Clean Energy – The Future is Here!
Now is the time for solar. Prices have reached the point that solar is now the least expensive option for renewable power. More and more are investing in renewable energy because of federal incentives and rebates; it makes this a time like never before for businesses to lock in their energy costs for decades. Invest in solar.
Solar can help your business:
Protect Against Rising Utility
RatesBusinesses have seen electricity rates spike over the last 5 years. If utility bills are a significant portion of your overhead than large increases in electricity costs can affect the viability of your business. Installing your own solar power can reduce or eliminate your exposure to rising electricity rates. The portion of your usage that is generated on site will no longer be subject to increases in electricity rates.
Reduce Operating Costs
A solar power system can reduce or eliminate your building’s electric bill. Installing a solar power system is equivalent to prepaying for 40 years of power at a fraction of the cost you are currently paying. The cost/unit of energy you are currently paying is already higher than what you would be paying with solar. As rates increase this difference will only increase, which will result in further savings over the life of the system.
Take Advantage of Government Rebates & Tax Credits
Designed to encourage businesses to generate their own solar power, these programs can pay for up to 70% of the total system cost. These programs include direct rebates, tax credits, loan programs and other financial incentives.
Good Return On Investment (ROI)
Government incentives combined with recent decreases in solar equipment prices make the investment in solar power a good financial decision for businesses and public agencies. An investment in solar power can generate quick payback as well as long-term savings.
Long Term Reliability & Low Maintenance Costs
Photovoltaic cells were originally developed for use in space, where repair is extremely expensive, if not impossible.
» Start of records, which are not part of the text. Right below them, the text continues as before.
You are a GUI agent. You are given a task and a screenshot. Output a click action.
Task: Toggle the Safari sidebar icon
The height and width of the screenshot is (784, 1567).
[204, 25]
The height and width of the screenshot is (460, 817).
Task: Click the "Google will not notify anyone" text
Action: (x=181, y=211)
Solar still powers nearly every satellite circling the earth because it operates reliably for long periods of time with virtually no maintenance. Once installed, the solar power system requires little or no maintenance (especially if no batteries are used), and will provide electricity cleanly and quietly for 25 to 40 years. Our solar panels carry a 25-year manufacturer warranty on their production.
Become A “Green” Business
Generating electricity from solar energy means less consumption of fossil fuels, reducing pollution and greenhouse gas emission. By switching to solar power your company will be doing its part to combat global warming, and reduce our nation’s dependence on foreign energy sources. Being a green business can not only reduce your operating costs, but is also good PR and a good marketing tool. There are a growing number of consumers who make their buying decisions based on the perceived environmental responsibility of the vendor.
Learn more about Solar
Solar cells, also called photovoltaic (PV) cells by scientists, convert sunlight directly into electricity. PV gets its name from the process of converting light (photons) to electricity (voltage), which is called the PV effect. The PV effect was discovered in 1954, when scientists at Bell Telephone discovered that silicon (an element found in sand) created an electric charge when exposed to sunlight. Soon solar cells were being used to power space satellites and smaller items like calculators and watches.
Traditional solar cells are made from silicon, are usually flat-plate, and generally are the most efficient. Second-generation solar cells are called thin-film solar cells because they are made from amorphous silicon or non-silicon materials such as cadmium telluride. Thin film solar cells use layers of semiconductor materials only a few micrometers thick. Because of their flexibility, thin film solar cells can double as rooftop shingles and tiles, building facades, or the glazing for skylights.
Third-generation solar cells are being made from a variety of new materials besides silicon, including solar inks using conventional printing press technologies, solar dyes, and conductive plastics. Some new solar cells use plastic lenses or mirrors to concentrate sunlight onto a very small piece of high efficiency PV material. The PV material is more expensive, but because so little is needed, these systems are becoming cost effective for use by utilities and industry. However, because the lenses must be pointed at the sun, the use of concentrating collectors is limited to the sunniest parts of the country.